音楽で古里に恩返し ブラービ!迫力の歌声 上野さん(桜町中出身)、高校生とも共演【一関】

声高らかに「カルメンより『闘牛士の歌』」を披露した上野さん(前列右)と一関修紅高音楽部員ら

 一関市出身のバリトン歌手・上野裕之さん(34)のコンサートは10日、一関市大手町の一関文化センターで開かれた。歌劇曲の独唱をはじめ、市内の高校生との共演や喜歌劇など多彩な演目を披露。迫力ある伸びやかな歌声を会場に響かせ、観客約150人を魅了した。

 上野さんは桜町中学校で合唱部に入部したのがきっかけで歌うことに魅せられ、昭和音大大学院ではオペラを専攻。大畑孝夫さん、捻金正雄さん、中村靖さんらに師事し、研鑽(けんさん)を積んだ。現在は藤原歌劇団や新国立劇場合唱団の一員として全国各地で音楽活動を展開している。

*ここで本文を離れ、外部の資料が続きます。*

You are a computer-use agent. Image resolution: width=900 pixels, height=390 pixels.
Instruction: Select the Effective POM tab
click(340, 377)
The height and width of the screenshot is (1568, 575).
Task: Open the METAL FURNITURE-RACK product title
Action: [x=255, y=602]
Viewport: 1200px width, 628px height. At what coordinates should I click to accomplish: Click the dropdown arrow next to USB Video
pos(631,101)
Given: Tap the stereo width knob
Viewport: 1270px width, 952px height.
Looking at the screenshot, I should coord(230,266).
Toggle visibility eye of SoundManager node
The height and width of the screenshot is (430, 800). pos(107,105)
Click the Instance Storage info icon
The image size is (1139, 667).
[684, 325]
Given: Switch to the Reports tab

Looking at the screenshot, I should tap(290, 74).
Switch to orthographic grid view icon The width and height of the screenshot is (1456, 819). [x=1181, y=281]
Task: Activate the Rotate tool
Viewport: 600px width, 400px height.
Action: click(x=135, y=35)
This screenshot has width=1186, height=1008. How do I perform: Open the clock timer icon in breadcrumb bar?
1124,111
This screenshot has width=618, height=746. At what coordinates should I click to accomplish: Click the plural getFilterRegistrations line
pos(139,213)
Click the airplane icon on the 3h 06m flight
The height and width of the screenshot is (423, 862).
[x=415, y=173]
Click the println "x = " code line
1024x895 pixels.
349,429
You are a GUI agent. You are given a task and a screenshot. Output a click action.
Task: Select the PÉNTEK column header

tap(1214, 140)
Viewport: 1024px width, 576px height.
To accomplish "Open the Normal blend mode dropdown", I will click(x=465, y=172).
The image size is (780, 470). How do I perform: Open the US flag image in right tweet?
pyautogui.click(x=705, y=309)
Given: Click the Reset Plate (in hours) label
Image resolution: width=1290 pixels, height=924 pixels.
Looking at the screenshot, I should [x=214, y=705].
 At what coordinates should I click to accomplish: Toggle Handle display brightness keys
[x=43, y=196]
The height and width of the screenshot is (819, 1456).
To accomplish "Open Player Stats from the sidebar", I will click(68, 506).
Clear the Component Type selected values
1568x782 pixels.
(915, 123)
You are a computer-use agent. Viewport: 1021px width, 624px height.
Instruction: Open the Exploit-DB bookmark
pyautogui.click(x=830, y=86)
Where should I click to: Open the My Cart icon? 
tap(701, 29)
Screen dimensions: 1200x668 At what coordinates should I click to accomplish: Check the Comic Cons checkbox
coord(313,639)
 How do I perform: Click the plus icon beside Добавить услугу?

 単独コンサートは古里の人たちに音楽で恩返しをしようと、初めて開催。ともに同大学院修了で岩泉町出身の加藤美帆さん(ソプラノ)、同市千厩町出身の千葉祐佳さん(電子オルガン)のほか、一関修紅高校音楽部が共演した。

 前半ステージでは電子オルガンの柔らかな音色に乗せて独唱やデュエットを披露したほか、後半はメノッティの歌劇「電話」を日本語バージョンで情感豊かに演じ、会場が拍手で包まれた。

 同部との共演では「カルメンより『闘牛士の歌』」を熱唱。闘牛士のエスカミーリョに成り切る上野さんの力強い歌声に続き、部員28人が美しいハーモニーを響かせ、観客からは「ブラービ!」などと歓声が上がった。

 部長の佐藤優光さん(3年)は「緊張したが一緒にステージに立てて貴重な体験になった。上野さんの低い声が会場に響いていてゾクゾクした。同じ地元ととして誇りに思う」と感動していた。

 上野さんは「同級生やその親の方々の姿もあってありがたかった。お客さんにオペラの楽しさが伝わっていればうれしい」と話し、「これを機にいつも応援してくれる両親や家族、故郷に少しでも恩返ししていければ」と気持ちを新たにしていた。